The original Sensurround design used for Earthquake employed noise generators. Low-frequency control tones were also printed on the film's mono optical or magnetic track; from the projector, the tones entered a control box in the projection booth, which fed low frequency pseudo random noise to audio amplifiers driving the speakers. The control track method was employed because there was no way to accurately record bass lower than 40 Hz on an optical or magnetic film soundtrack at the time. When receiving the noise signal, the amplifier and sub woofers responded with sound pressures at the center of the theater to a maximum of 120 dB measured 4 feet in front of any horn.

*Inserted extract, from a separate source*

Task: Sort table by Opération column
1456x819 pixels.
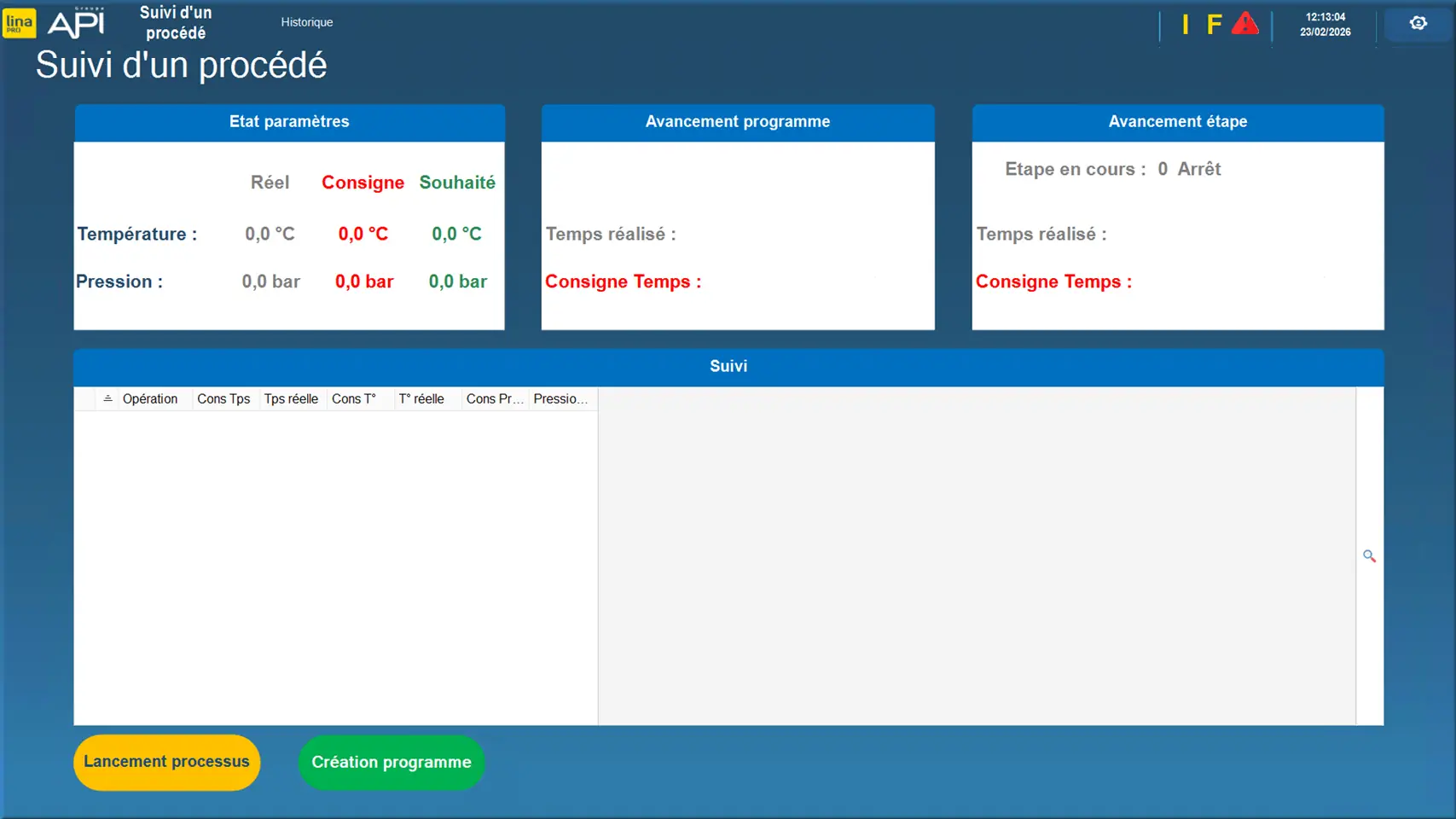Action: tap(150, 398)
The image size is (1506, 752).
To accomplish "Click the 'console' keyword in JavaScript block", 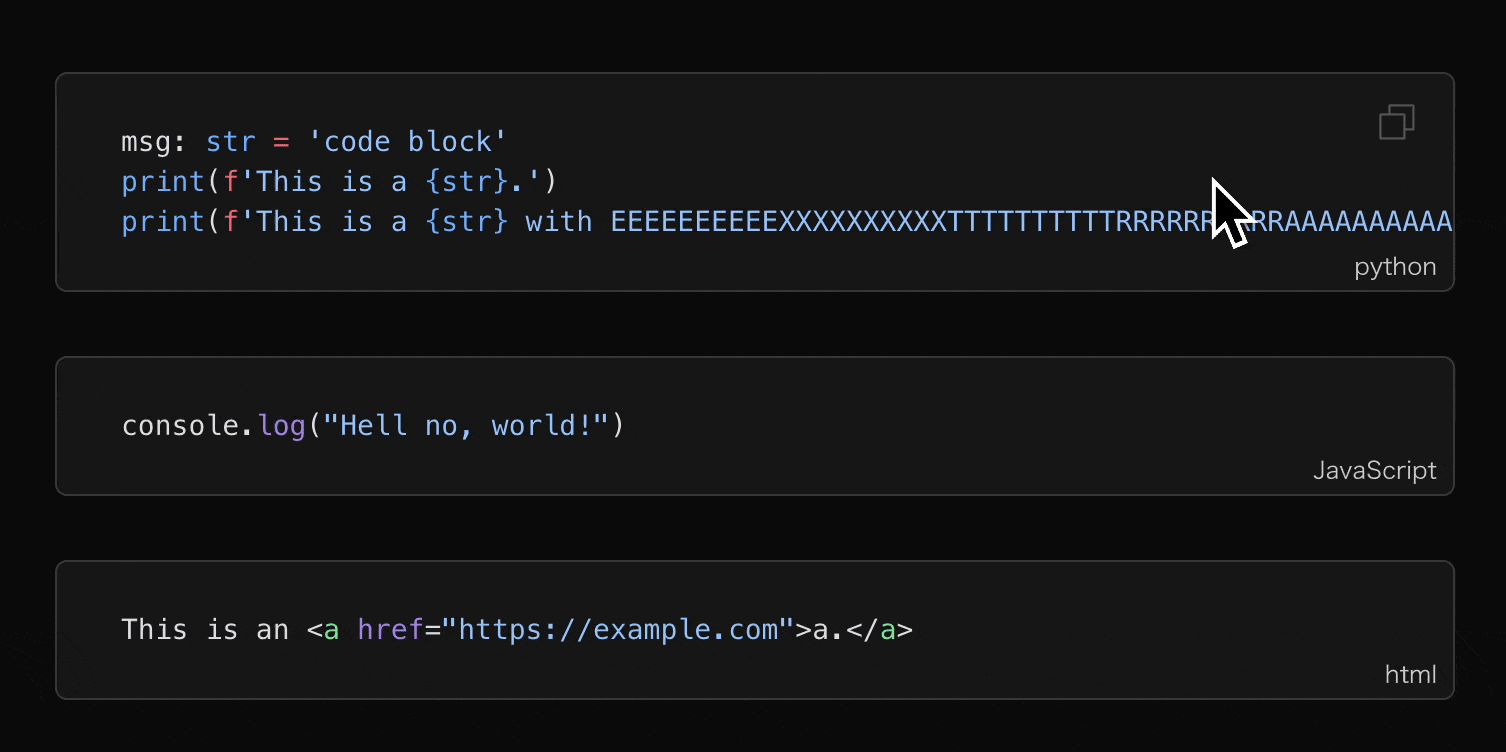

The resulting rumble could be felt by audience members as well as heard.

And that is another reason why Earthquake sucked; it had to use new sound technology to punch up scenes that really wouldn't have passed muster WITHOUT new sound technology.

All sniping aside, some of the main reasons anyone will watch Earthquake nowadays is because

A) they want to see what passed for landmark special effects in 1974,

B) all-star extravaganzas are not to be ignored,

C) they mistake it for something from the Irwin Allen oeuvre,

D) modern-day disaster films just don't contain this level of self-contained mockery, and

E) there's a certain level of fun to be had in a movie where in the midst of natural disasters, death and vast destruction, one can count on the reassuring sight of Walter Matthau in a curly wig getting consistently soused for two hours.

Surprisingly enough, all things considered, this film DID do remarkably well. Made for $7 million, it pulled in nearly $80 million, coming into the Top 5 Money-Earners of '74 (just two films behind The Towering Inferno...and earning $20 million more than The Godfather: Part II, interestingly enough).

To be sure, Los Angeles has been destroyed many times before and since, and when it comes to vast destruction, California really gets the brunt of these disaster movies. It should only come naturally that, along with floods and fire storms, evil bald geniuses wanting to aim Army missiles into the San Andreas Fault or flooding Silicon Valley to corner the computer chip market. If you're going to make a disaster movie about something, you might as well make it about something that most Californians would be familiar with.

I guess I found Earthquake entertaining in a bone-headed kind of way. Charlton Heston considered, it's not like it makes any sense or the story takes the high road at any time but for the mean little kid who wants to watch things go "boom" you could do a lot worse.

What am I talking about? Looking at the past films I've reviewed, I myself have done a lot worse.

So put on your polyester suit, drink a toast to Bobby Riggs and pop in Earthquake: it's not technically good but at least it isn't as bad as Volcano.